転写因子が導入された細胞を培養する工程に使用する培養液は、特に限定されないが、動物細胞の培養に用いられる培地を基礎培地とし、適切な成分を添加して調製することができる。基礎培地には、例えばIscove's Modified Dulbecco's Medium(IMDM)培地、Medium 199培地、Eagle's Minimum Essential Medium (EMEM)培地、αMEM培地、Dulbecco's modified Eagle's Medium (DMEM)培地、Ham's F12培地、RPMI 1640培地、Fischer's培地、Neurobasal Medium(ライフテクノロジーズ)およびこれらの混合培地などが包含される。HCM BulletKit Medium、William’s E Medium (Thermo Fisher Scientific), Leibovitz’s L-15 Medium (Thermo Fisher Scientific)などの肝細胞用培地も好ましく用いることができる。培地には、血清が含有されていてもよいし、あるいは無血清を使用してもよい。必要に応じて、基礎培地は、例えば、アルブミン、インスリン、トランスフェリン、セレン、脂肪酸、微量元素、2-メルカプトエタノール、チオールグリセロール、脂質、アミノ酸、L-グルタミン、非必須アミノ酸、ビタミン、増殖因子、低分子化合物、抗生物質、抗酸化剤、ピルビン酸、緩衝剤、無機塩類、副腎皮質ホルモン(デキサメタゾンなどのホルモン、サイトカインなどの物質も含有し得る。
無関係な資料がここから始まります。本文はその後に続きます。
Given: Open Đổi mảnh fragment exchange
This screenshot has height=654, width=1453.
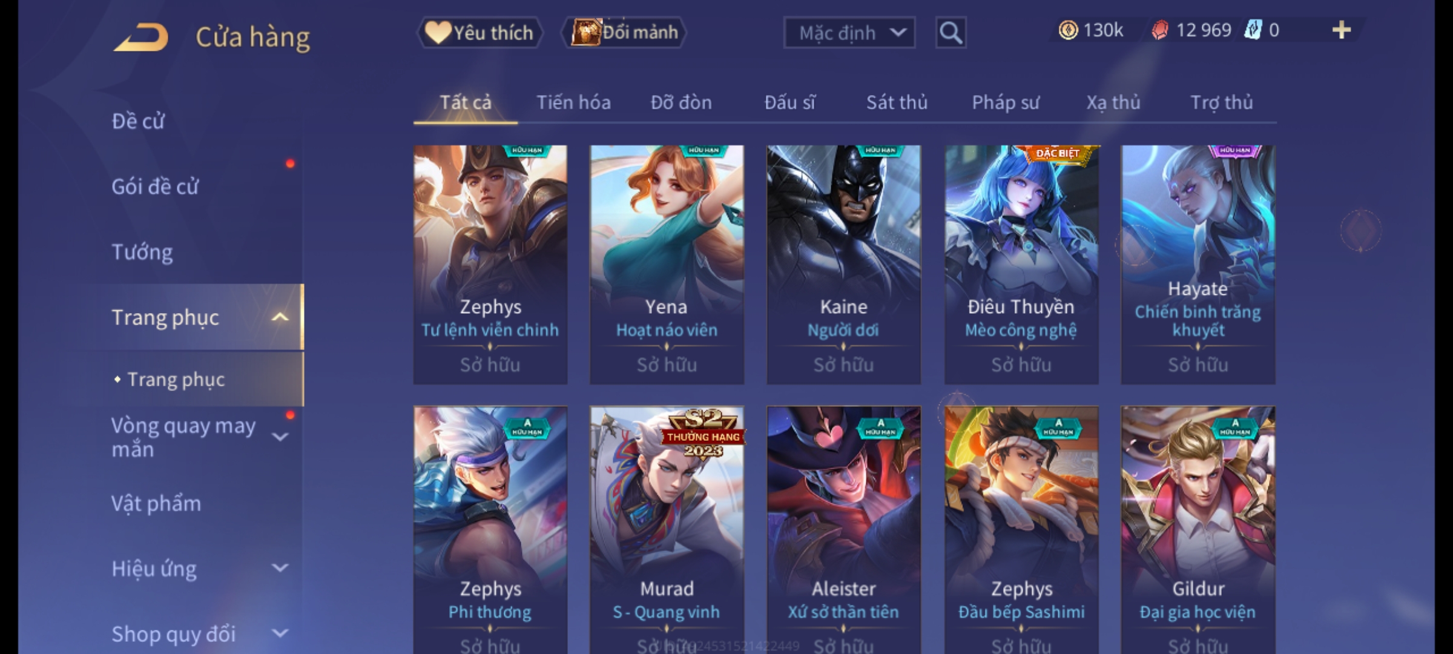Looking at the screenshot, I should (x=625, y=32).
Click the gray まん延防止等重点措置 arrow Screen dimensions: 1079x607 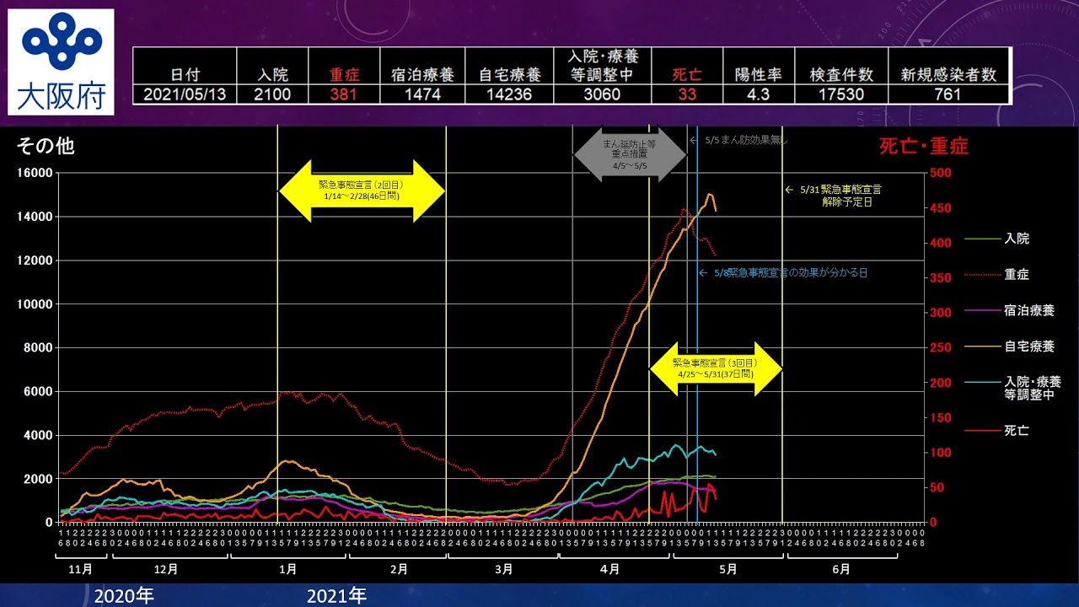[630, 154]
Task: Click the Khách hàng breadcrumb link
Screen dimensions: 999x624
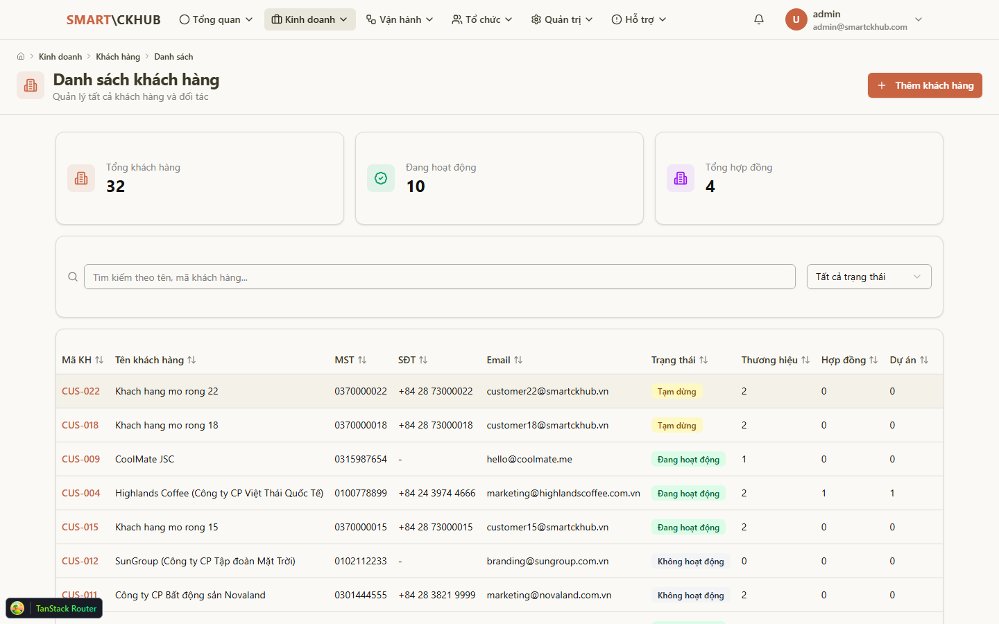Action: [x=118, y=57]
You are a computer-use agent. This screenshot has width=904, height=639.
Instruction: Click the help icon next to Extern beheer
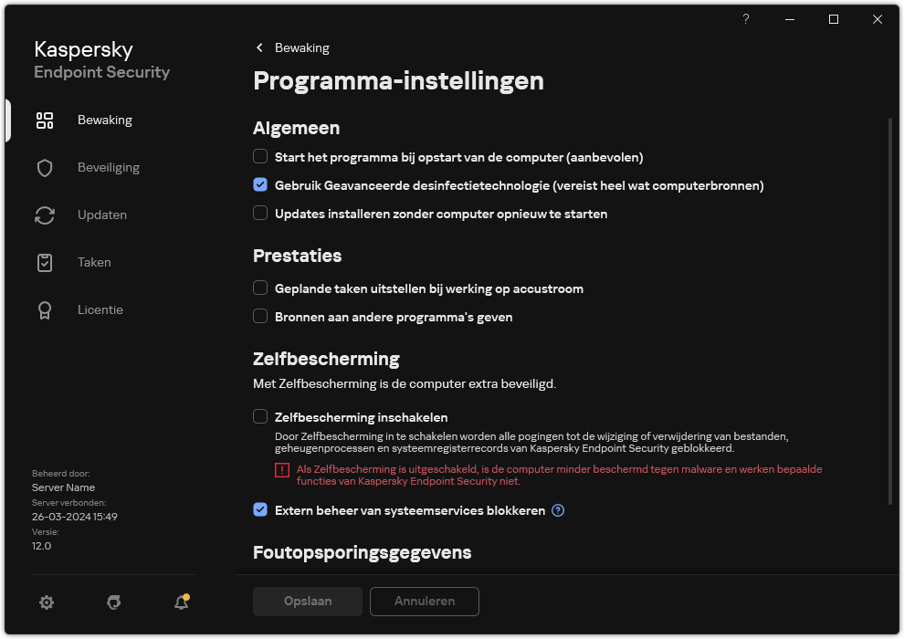557,510
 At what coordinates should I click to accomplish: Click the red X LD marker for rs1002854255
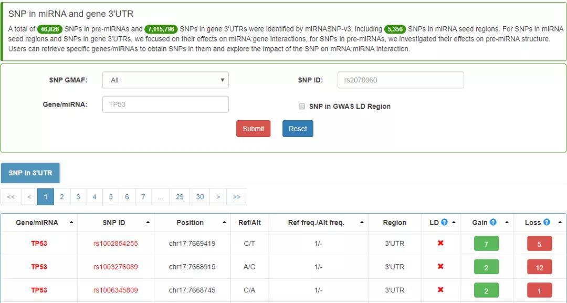click(441, 244)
サイトカインとしては、肝細胞増殖因子(HGF)やオンコスタチンM(OSM)などが挙げられ、これらは、例えば、1〜100ng/mLの濃度で添加される。
培地にはTGFβ受容体阻害剤を添加することが好ましい。TGFβ受容体阻害剤とは、TGFβの受容体への結合からSMADへと続くシグナル伝達を阻害する物質であり、受容体であるALKファミリーへの結合を阻害する物質、またはALKファミリーによるSMADのリン酸化を阻害する物質が挙げられ、例えば、Lefty-1(NCBI Accession No.として、マウス:NM_010094、ヒト:NM_020997が例示される)、SB431542、SB202190(以上、R.K.Lindemann et al., Mol. Cancer, 2003, 2:20)、SB505124 (GlaxoSmithKline)、 NPC30345、SD093、SD908、SD208 (Scios)、LY2109761、LY364947、 LY580276 (Lilly Research Laboratories)、A83-01(WO 2009146408) およびこれらの誘導体などが例示される。本発明で使用されるTGFβ受容体阻害剤は、好ましくは、A83-01であり得る。
肝細胞が得られたことは、アルブミンなどの発現を測定することにより評価できる。
肝細胞は、他の細胞種が含まれる細胞集団として得られてもよく、純化されてもよい。本発明の方法で得られる細胞集団は、例えば、3%以上、5%以上、10%以上もしくは20%以上の肝細胞を含むが、好ましくは、50%以上、60%以上、70%以上または80%以上の肝細胞を含む。なお、肝細胞を純化する方法する方法として、アシアログライコプロテイン(ASGP)受容体に対する抗体などを用いて染色し、染色された細胞をフローサイトメーター(FACS)や磁気細胞分離装置(MACS)を用いて濃縮する方法が例示される。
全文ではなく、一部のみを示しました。